Logs, metrics, traces, APM, RUM. You’re now paying to store telemetry five different ways, in five different places, for every single request. And a 5x multiplier is on the modest side of the spectrum, given how many companies pay for multiple overlapping tools in the same category. You may also also be collecting:

  • Profiling data
  • Product analytics
  • Business intelligence data
  • Database monitoring/query profiling tools
  • Mobile app telemetry
  • Behavioral analytics
  • Crash reporting
  • Language-specific profiling data
  • Stack traces
  • CloudWatch or hosting provider metrics
  • …and so on.

So, how many times are you paying to store data about your user requests? What’s your multiplier? (If you have one consolidated vendor bill, this may require looking at your itemized bill.)

There are many types of tools, each gathering slightly different data for a slightly different use case, but underneath the hood there are really only three basic data types: the metric, unstructured logs, and structured logs. Each of these have their own distinctive trade-offs when it comes to how much they cost and how much value you can get out of them.

Metrics

Metrics are the great-granddaddy of telemetry formats; tiny, fast, and cheap. A “metric” consists of a single number, often with tags appended. All of the context of the request gets discarded at write time; each individual metric is emitted separately. This means you can never correlate one metric with another from the same request, or select all the metrics for a given request ID, user, or app ID, or ask arbitrary new questions about your metrics data.

Metrics-based tools include vendors like Datadog and open-source projects like Prometheus. RUM tools are built on top of metrics to understand browser user sessions; APM tools are built on top of metrics to understand application performance.

When you set up a metrics tool, it generally comes prepopulated with a bunch of basic metrics, but the useful ones are typically the custom metrics you emit from your application.

Your metrics bill is usually dominated by the cost of these custom metrics. At minimum, your bill goes up linearly with the number of custom metrics you create.
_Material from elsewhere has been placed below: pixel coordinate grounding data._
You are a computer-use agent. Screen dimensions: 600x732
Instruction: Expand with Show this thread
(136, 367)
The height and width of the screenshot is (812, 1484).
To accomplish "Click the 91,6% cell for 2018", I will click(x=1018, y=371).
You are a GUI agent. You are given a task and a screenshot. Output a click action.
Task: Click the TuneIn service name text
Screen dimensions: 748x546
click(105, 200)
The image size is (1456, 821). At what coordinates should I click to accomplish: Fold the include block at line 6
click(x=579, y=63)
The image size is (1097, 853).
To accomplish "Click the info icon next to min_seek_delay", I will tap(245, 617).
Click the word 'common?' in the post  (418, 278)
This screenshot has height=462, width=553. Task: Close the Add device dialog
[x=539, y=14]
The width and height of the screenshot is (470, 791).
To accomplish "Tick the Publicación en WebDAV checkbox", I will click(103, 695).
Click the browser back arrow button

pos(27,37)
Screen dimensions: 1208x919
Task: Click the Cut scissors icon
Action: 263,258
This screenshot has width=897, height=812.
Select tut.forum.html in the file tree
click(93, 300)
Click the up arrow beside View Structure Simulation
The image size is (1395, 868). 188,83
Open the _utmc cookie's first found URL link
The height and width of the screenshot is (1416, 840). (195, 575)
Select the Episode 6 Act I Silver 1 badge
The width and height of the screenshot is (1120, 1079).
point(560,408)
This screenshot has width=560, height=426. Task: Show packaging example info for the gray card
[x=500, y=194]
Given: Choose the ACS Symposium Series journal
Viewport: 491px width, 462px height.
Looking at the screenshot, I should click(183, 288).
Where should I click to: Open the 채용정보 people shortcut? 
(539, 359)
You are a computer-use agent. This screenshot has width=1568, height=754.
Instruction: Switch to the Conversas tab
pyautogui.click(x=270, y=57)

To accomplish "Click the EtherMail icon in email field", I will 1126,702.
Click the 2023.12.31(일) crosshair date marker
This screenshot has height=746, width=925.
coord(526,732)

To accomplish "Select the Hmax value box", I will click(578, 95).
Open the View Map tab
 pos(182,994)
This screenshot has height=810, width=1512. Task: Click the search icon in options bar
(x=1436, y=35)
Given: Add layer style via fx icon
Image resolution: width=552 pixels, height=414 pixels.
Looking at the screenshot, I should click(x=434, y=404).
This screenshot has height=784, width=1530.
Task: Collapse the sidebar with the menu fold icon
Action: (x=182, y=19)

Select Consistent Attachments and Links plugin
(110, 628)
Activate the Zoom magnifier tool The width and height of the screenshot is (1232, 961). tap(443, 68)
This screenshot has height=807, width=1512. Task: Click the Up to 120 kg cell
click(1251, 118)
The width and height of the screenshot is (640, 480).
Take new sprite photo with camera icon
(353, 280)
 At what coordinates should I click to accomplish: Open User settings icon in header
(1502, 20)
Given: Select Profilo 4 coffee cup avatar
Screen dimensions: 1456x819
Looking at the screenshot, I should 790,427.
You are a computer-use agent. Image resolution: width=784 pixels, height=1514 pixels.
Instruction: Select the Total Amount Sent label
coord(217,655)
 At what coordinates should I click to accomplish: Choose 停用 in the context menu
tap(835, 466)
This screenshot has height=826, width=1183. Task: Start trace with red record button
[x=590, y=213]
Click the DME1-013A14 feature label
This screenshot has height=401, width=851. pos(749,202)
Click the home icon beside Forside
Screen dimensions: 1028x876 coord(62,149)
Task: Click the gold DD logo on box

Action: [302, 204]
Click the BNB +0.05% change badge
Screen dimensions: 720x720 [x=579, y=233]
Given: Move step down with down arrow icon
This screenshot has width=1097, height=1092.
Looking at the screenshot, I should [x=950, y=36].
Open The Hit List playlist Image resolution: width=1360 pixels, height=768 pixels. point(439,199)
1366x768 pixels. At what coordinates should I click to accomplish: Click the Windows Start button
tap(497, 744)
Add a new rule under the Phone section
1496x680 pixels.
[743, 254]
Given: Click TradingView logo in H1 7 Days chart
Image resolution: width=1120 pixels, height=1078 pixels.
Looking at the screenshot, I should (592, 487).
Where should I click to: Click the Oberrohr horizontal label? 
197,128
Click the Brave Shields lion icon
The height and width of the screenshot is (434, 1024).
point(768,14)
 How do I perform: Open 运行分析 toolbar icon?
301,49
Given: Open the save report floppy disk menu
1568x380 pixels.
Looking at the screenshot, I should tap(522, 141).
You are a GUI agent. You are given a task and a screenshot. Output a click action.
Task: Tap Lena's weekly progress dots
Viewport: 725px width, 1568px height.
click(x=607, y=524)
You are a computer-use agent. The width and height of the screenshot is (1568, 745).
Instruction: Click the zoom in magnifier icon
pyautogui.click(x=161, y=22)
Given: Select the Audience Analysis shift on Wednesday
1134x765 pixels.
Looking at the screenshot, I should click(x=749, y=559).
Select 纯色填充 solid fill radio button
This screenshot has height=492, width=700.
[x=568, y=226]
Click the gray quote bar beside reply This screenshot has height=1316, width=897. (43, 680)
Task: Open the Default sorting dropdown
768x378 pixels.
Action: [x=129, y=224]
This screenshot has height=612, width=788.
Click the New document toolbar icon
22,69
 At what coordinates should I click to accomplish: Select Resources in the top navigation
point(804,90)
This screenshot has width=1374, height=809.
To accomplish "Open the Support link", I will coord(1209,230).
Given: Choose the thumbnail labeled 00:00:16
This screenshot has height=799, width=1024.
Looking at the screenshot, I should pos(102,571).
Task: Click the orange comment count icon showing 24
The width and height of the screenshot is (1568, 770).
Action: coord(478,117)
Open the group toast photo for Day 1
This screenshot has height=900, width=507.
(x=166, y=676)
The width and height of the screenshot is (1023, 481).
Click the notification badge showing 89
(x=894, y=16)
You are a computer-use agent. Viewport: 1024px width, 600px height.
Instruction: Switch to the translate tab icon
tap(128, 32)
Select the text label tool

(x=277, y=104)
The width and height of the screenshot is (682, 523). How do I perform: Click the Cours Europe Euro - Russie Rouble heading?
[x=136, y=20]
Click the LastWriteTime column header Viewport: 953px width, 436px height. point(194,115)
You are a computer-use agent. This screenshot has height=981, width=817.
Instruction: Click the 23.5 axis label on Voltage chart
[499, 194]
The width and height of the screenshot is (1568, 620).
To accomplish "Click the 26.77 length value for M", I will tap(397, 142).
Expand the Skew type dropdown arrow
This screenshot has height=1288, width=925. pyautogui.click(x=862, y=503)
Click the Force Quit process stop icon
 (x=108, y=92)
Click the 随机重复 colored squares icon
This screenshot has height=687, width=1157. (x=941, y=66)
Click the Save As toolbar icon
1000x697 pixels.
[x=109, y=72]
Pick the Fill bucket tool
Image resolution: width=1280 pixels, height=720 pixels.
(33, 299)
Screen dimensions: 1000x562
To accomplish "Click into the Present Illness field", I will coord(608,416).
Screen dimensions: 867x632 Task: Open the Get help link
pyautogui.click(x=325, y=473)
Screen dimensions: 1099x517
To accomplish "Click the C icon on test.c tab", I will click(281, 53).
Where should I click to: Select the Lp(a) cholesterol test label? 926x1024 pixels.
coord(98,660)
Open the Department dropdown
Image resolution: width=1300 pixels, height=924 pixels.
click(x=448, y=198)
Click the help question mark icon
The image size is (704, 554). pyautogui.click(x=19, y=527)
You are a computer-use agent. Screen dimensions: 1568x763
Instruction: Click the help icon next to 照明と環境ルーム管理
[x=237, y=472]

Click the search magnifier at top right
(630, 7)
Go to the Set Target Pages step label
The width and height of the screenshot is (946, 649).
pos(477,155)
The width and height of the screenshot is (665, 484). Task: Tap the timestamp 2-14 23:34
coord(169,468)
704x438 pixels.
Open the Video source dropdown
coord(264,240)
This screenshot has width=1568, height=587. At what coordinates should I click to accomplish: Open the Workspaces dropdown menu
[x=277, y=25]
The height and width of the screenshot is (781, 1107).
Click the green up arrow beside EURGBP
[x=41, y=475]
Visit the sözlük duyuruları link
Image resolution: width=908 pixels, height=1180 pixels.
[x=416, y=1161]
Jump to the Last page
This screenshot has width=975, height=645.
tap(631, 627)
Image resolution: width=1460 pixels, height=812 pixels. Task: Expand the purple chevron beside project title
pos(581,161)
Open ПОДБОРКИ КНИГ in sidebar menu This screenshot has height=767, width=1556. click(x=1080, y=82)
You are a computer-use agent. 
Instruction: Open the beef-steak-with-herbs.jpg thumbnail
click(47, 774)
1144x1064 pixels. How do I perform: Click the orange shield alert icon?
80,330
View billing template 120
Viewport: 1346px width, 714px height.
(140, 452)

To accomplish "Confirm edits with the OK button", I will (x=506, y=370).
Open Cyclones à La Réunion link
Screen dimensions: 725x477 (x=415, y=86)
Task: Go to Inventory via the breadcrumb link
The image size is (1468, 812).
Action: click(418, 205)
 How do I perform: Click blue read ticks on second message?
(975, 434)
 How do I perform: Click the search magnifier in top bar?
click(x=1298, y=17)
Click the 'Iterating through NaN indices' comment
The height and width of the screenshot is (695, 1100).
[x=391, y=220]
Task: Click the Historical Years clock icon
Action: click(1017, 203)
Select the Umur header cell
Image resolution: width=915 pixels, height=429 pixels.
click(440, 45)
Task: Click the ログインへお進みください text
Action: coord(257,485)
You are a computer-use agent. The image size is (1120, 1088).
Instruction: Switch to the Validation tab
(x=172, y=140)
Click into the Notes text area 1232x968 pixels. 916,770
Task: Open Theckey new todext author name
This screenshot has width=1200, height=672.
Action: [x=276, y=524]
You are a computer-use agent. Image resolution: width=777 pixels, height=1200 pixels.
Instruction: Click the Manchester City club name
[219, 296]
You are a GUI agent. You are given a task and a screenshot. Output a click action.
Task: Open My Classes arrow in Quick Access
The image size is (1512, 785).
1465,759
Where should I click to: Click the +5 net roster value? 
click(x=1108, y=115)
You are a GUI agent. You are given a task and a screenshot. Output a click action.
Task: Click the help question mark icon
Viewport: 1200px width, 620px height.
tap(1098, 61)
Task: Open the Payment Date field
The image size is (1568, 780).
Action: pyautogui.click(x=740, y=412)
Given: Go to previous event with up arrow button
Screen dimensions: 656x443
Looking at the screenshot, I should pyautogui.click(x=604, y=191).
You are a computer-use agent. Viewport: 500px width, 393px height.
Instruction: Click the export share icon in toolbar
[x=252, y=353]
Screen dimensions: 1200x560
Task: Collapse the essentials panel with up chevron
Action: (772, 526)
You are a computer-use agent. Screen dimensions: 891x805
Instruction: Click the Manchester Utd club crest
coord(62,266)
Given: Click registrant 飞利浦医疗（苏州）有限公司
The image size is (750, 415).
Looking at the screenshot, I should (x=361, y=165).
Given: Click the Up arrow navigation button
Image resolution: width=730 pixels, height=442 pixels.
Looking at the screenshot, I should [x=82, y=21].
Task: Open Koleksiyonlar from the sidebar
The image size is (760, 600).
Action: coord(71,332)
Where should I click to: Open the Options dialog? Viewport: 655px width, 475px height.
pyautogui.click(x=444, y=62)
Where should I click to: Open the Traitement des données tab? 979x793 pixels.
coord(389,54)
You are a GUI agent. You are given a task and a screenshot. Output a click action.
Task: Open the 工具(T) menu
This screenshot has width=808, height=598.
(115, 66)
Which is unfortunate, because to restrain your bill from unbounded growth, you have to regularly audit your metrics, do your best to guess which ones are going to be useful in the future, and prune any you think you can afford to go without. Even in the hands of experts, these tools require significant oversight.

Linear cost growth is the goal, but it’s rarely achieved. The cost of each metric varies wildly depending on how you construct it, what the values are, how often it gets hit, etc. I’ve seen a single custom metric cost $30k per month. You probably have dozens of custom metrics per service, and it’s almost impossible to tell how much each of them costs you. Metrics bills tend to be incredibly opaque (possibly by design).

Nobody can understand their software or their systems with a metrics tool alone, because the metric is extremely limited in what it can do. No context, no cardinality, no strings… only basic static dashboards. For richer data, we must turn to logs.

Unstructured logs

You can understand much more about your code with logs than you can with metrics. Logs are typically emitted multiple times throughout the execution of the request, with one or a small number of nouns per log line, plus the request ID. Unstructured logs are still the default, although this is slowly changing.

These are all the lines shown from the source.